1- Subjek Distraksi

86 9 6
                                    


Ada macam-macam jenis dan tingkat kecerobohan yang bisa dilakukan oleh seseorang tanpa disengaja.

Ada ceroboh yang disebabkan oleh ketidak telitian. Jenis ceroboh yang satu ini biasanya jarang terjadi dan banyak hal yang bisa dijadikan pengecualian atas tindakannya. Orang yang melakukannya bisa jadi sedang tidak fokus karena kelelahan, hingga tanpa sengaja melakukan kesalahan.

Ada pula ceroboh yang dikarenakan oleh kebiasaan untuk melakukannya secara salah sampai dibenarkan, hingga ceroboh ini pun masih bisa dimaafkan.

Kecerobohan yang paling tidak bisa dimaafkan adalah ceroboh yang dilakukan oleh seseorang yang tidak memiliki alasan apa pun untuk melakukannya. Dan hal itu tengah disesalkan sepenuhnya oleh salah satu penghuni bus trans yang melaju pelan sore itu.

Keira merutuk tak bersuara tanpa henti di balik masker wajahnya. Dan subjek rutukannya tersebut, tak lain dan tak bukan, adalah dirinya sendiri.

"Dasar tolol!" desisnya pelan untuk kesekian kali. Untunglah bus trans sore itu cukup ramai, sekalipun di hari libur. Tidak ada orang kurang kerjaan yang akan menggubris desisan penuh maki yang terdengar darinya karena semua orang tenggelam dalam kesibukannya masing-masing. Dan untung juga dirinya mengenakan masker wajah berwarna hitam, hingga tak ada orang yang akan menatapnya dengan aneh karena berkomat-kamit sendiri tanpa lawan bicara.

Tiga puluh menit yang lalu, Keira pergi ke tempat print dan fotokopi di daerah kampus lamanya, karena hanya tempat print dekat kampuslah yang cukup lengkap dan memiliki mesin pencetak kertas berukuran A3. Saat ia menanyakan harga print per lembar A3 pada mbak-mbak montok yang melayaninya, mbak itu dengan enteng menjawab, "Yah, tiga puluh lima ribuan lah."

"Tiga puluh lima ribu?!" ujar Keira tak bisa mengendalikan keterkejutannya.

"Itu mesin print-nya ngewarnain pake laser mbak, hasilnya bagus banget tho, makanya tiga puluh ribu." Balas Mbak-nya lagi dengan logat Jawa yang kental.

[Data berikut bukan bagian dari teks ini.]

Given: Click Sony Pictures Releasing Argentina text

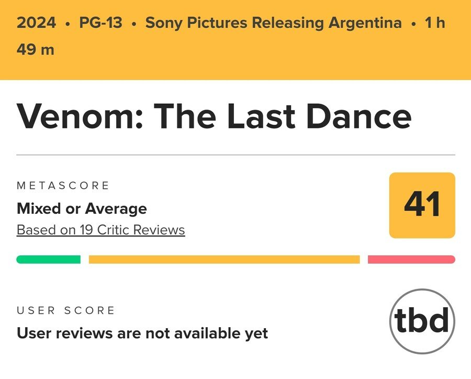Looking at the screenshot, I should point(273,23).
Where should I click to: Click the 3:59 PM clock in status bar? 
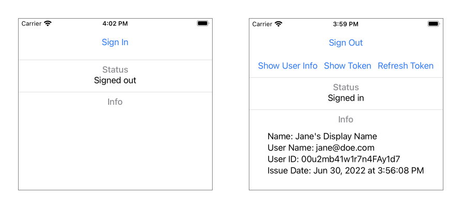346,24
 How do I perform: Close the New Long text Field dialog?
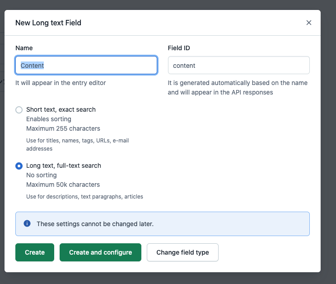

Ia langsung menghentikan gerakan si Mbak yang akan menge-print dan beralih, "Kalau HVS berwarna berapa Mbak?"

"Delapan belas ribu." Jawab Mbak fotokopi mantap, tak lupa mengangkat alisnya yang terukir hitam sempurna.

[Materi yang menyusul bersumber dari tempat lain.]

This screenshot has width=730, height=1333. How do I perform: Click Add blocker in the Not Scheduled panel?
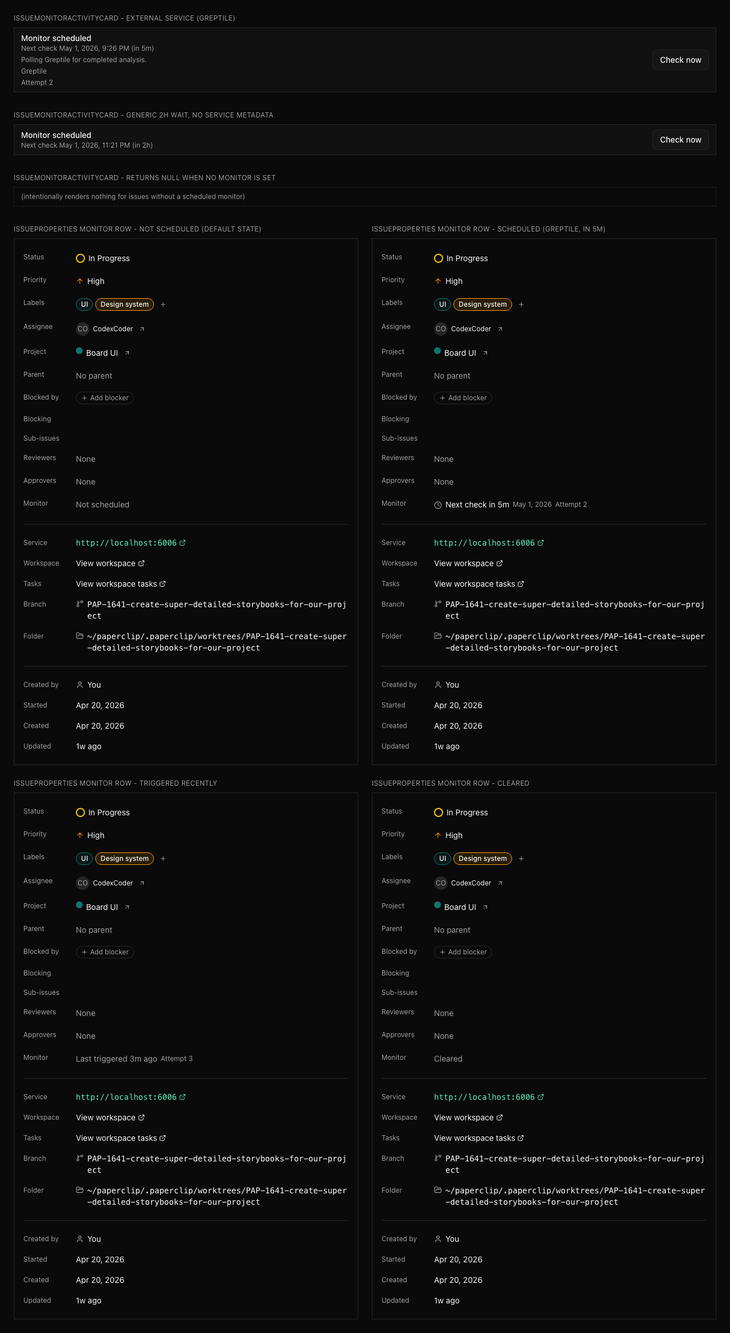tap(105, 398)
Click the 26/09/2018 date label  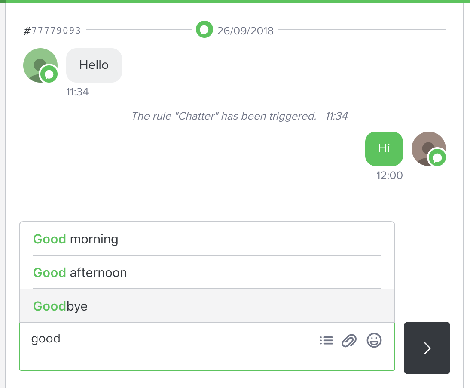[x=245, y=31]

Dalam keadaan normal yang terjadi ketika cewek berbelanja, adalah seharusnya ia bisa menangkis harga yang ditawarkan hingga penjual bertekuk lutut dengan harga yang diinginkan pembeli. Namun entah apa yang terjadi pada Keira sore itu, karena tanpa pikir panjang ia segera mengiyakan.

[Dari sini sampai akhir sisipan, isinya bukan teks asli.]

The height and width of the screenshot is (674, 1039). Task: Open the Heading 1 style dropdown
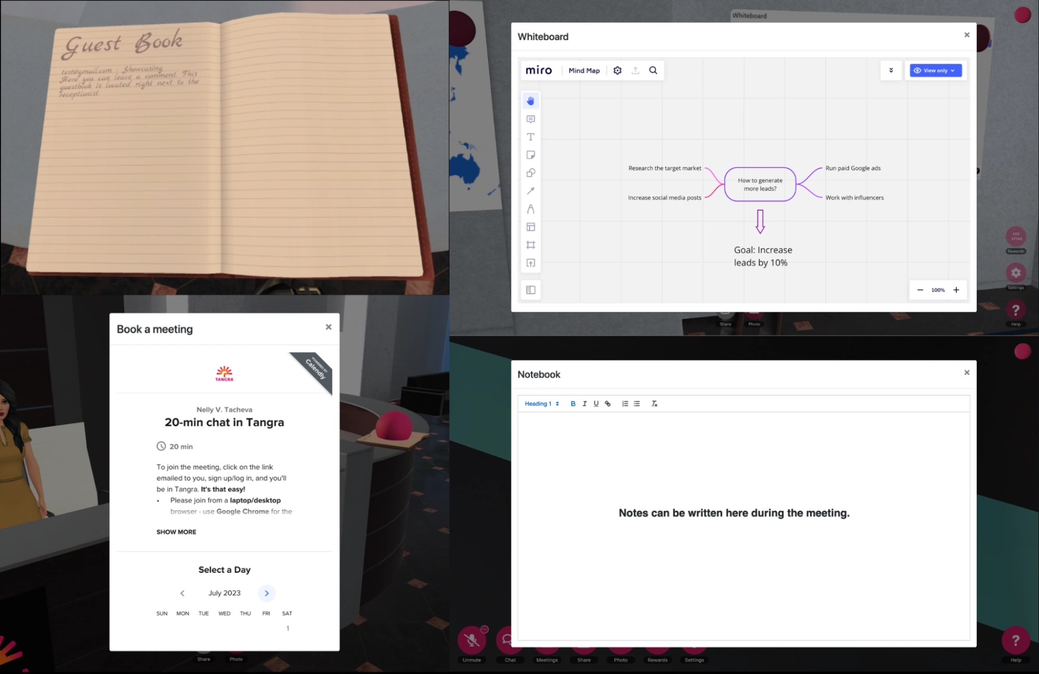541,404
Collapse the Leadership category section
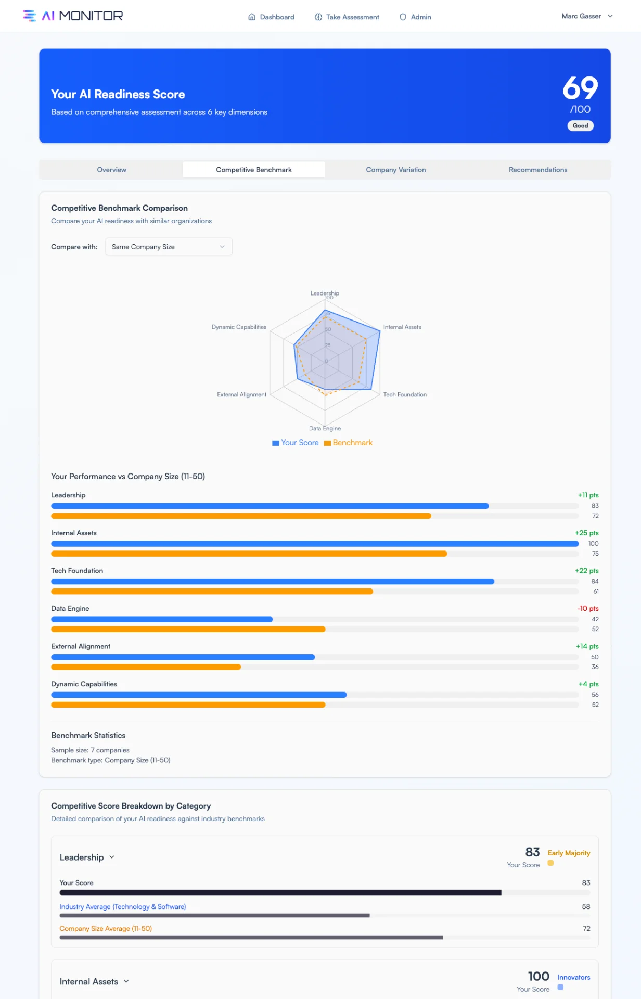641x999 pixels. 87,857
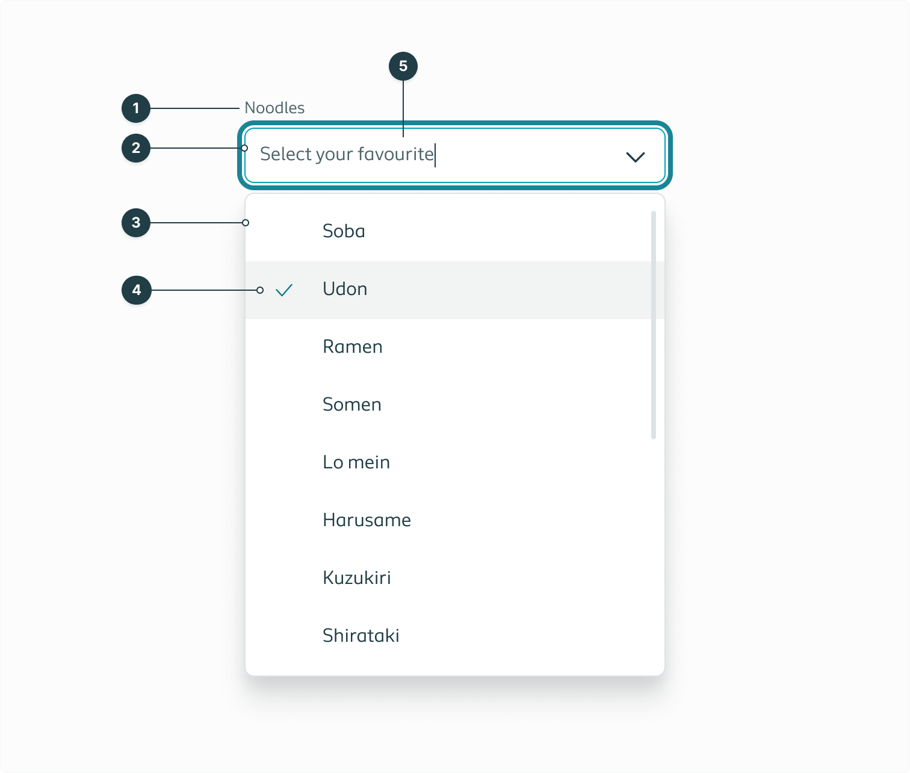Click the chevron arrow in the select field
The image size is (910, 773).
tap(634, 157)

"Boleh deh, tapi itu gambarnya dibuat full sekertas ya Mbak."

Lima belas menit setelah menaiki bus yang ditumpanginya, barulah Keira tersadar akan nominal tidak masuk akal yang telah ia bayar untuk selembar kertas HVS.

"Kalau cuman kertas HVS kan lo bisa numpang nge-print di kantor Mama, Kei! Atau kalau emang nge-print di luar, harganya kan paling cuman dua ribu. Yah lima ribu masih masuk akal lah kalau warnanya full sekertas gini. Tapi orang bego mana sih yang bayar delapan belas ribu buat nge-print HVS biasa? Arghhh." Monolog Keira tanpa henti.

Dirinya benar-benar merugi. Ditambah harus membeli kertas roti dan persediaan kertas gambar A3-nya yang menipis dan harus segera dipenuhi, sisa bulan ini sepertinya harus ia habiskan dengan membawa bekal ke kampus dari rumah karena uang bulanannya sudah habis untuk membeli peralatan.

Padahal beberapa hari ini ia tidur dan makan cukup karena tugas studio belum menumpuk, tapi sangat sulit baginya untuk berkonsentrasi.
Bukan tanpa alasan pula konsentrasinya mengembara. Keira punya alasan, ia hanya tidak bisa mengatakannya. Alasannya terlalu memalukan.